We started on Thursday October 18th. Early in the morning we backed all of our bikes and camping gear into our car and drove from San Jose to San Luis Obispo (a 3 hour trip). Sean’s sister Mariah studies there, so we planned the beginning of the trip in such a way that we would be able to hang out with her for a few hours that first day.  When she headed to class in the afternoon, we attached all of our gear to our bikes, slathered on sun screen, and headed out.

us in slo

Sean and I, about to head out of San Luis Obispo

That first day we had only planned for a brief ride, knowing we wouldn’t hit the road until 3pm. The ride was from the Cal Poly campus to Pismo Beach – roughly 16 miles. We figured it would be nice to start the trip with a warm up day to make sure everything on the bikes was fine and we were set to go.


riding route – day 1


lovely spot near first camp at pismo beach


the bikes, fully-laden


lovely spot near first camp at pismo beach

The ride out of SLO was great – beautiful, easy and short. A perfect warm up. We arrived at our camp for the night at about 5pm – with plenty of time to set up camp, make dinner, and even wash our clothes.

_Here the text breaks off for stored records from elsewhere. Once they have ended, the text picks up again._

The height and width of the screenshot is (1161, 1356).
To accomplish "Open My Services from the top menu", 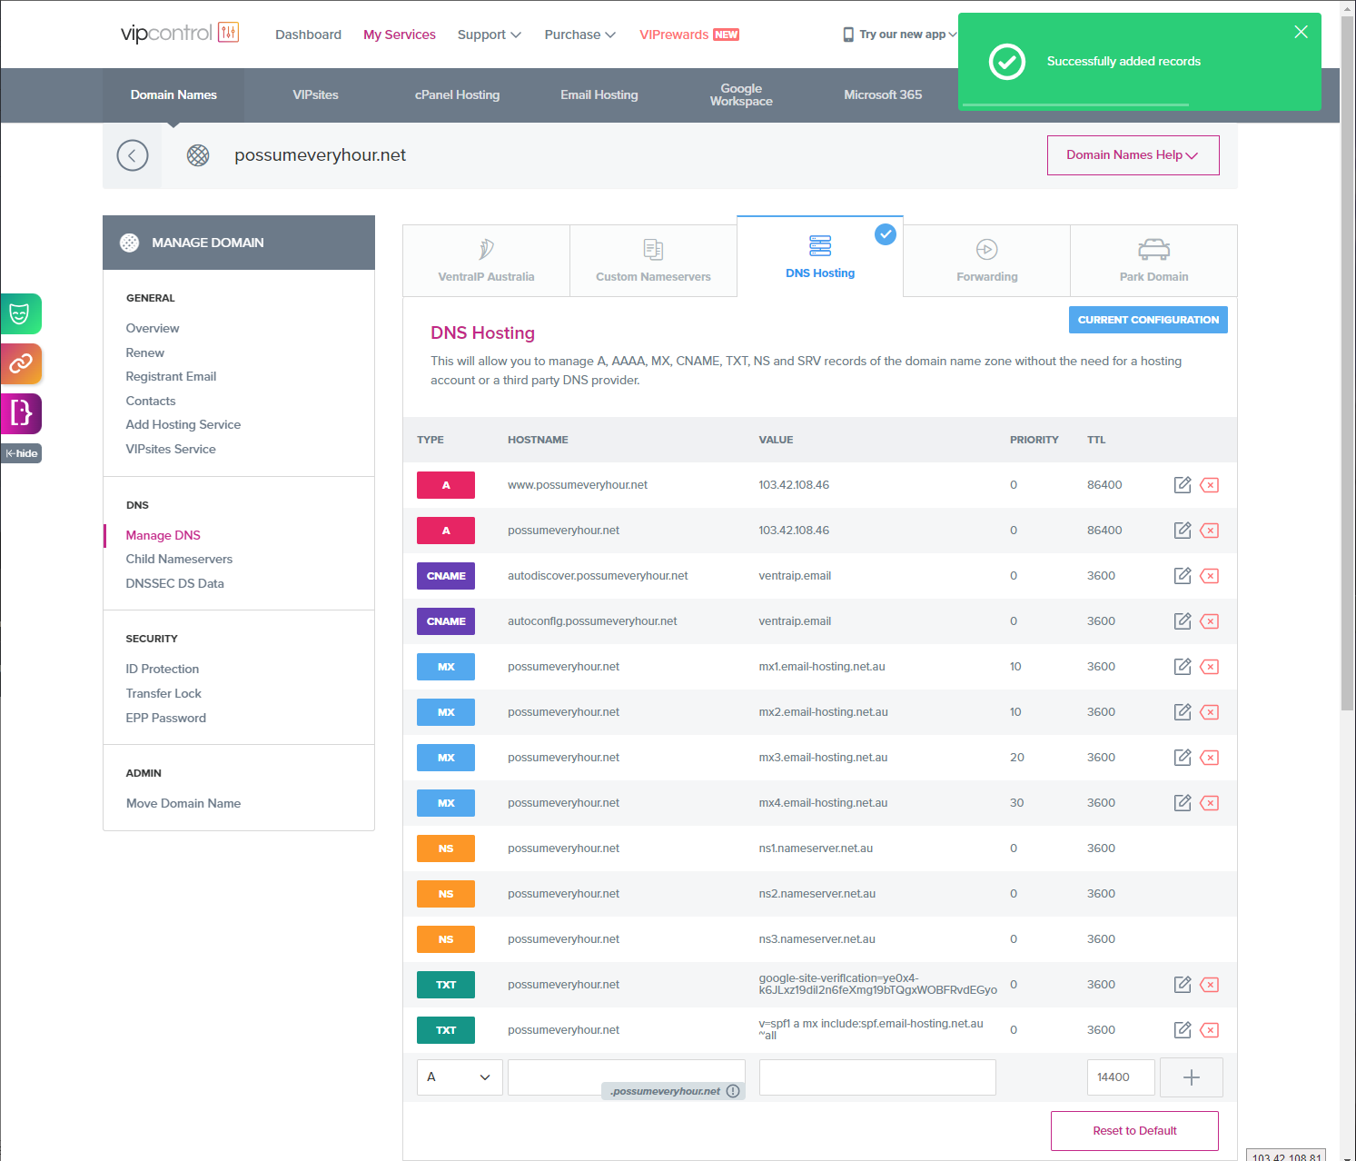I will (399, 35).
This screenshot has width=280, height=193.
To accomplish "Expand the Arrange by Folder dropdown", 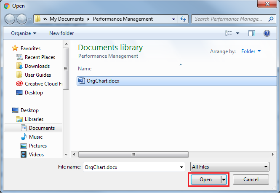I will click(x=251, y=51).
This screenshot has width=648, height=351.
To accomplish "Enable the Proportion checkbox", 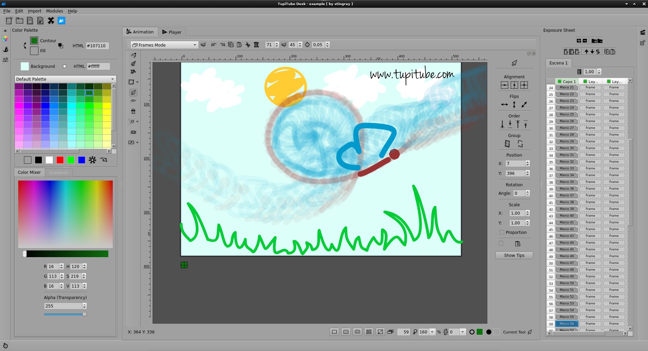I will 502,233.
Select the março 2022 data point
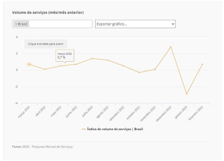This screenshot has width=224, height=161. point(29,64)
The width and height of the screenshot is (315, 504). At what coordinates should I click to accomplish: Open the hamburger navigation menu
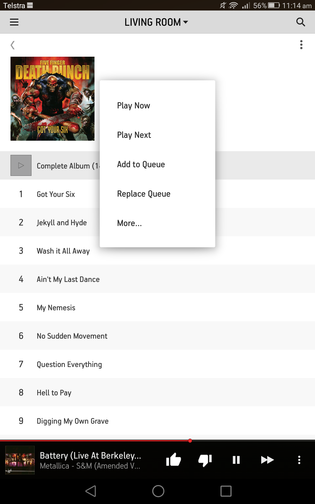[x=14, y=22]
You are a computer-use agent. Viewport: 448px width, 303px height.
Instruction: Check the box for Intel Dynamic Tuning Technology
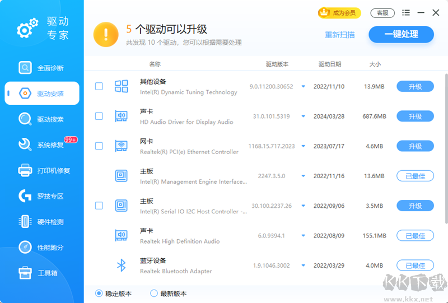99,86
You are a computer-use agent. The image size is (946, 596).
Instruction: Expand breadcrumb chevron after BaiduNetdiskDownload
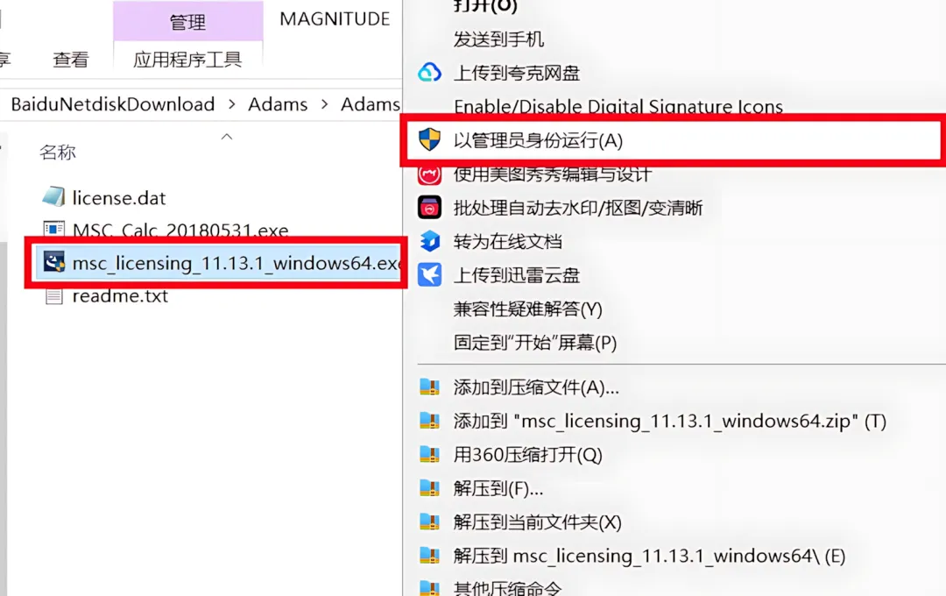coord(231,104)
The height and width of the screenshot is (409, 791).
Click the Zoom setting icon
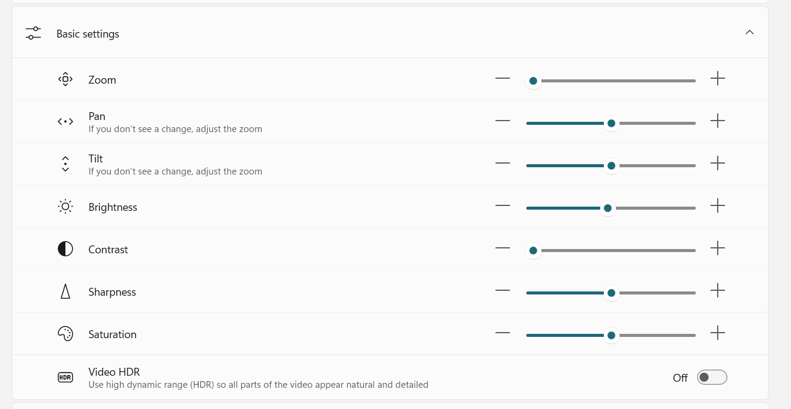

These sorts of trips we usually bring two sets of biking clothes (shorts+top) and dry the previous day’s washed clothes on our bikes as we ride. That’s why in a lot of our pictures our bikes are covered in socks and shorts and shirts – it’s an effective way to air-dry laundry, especially if it’s warm out.

In the evening, Mariah drove out to the camp to join us for dinner and hang out with us some more (we left our car with her for the week).  We had a great time just relaxing and eating copious amounts of roasted marshmallows. Camping as it should be :0).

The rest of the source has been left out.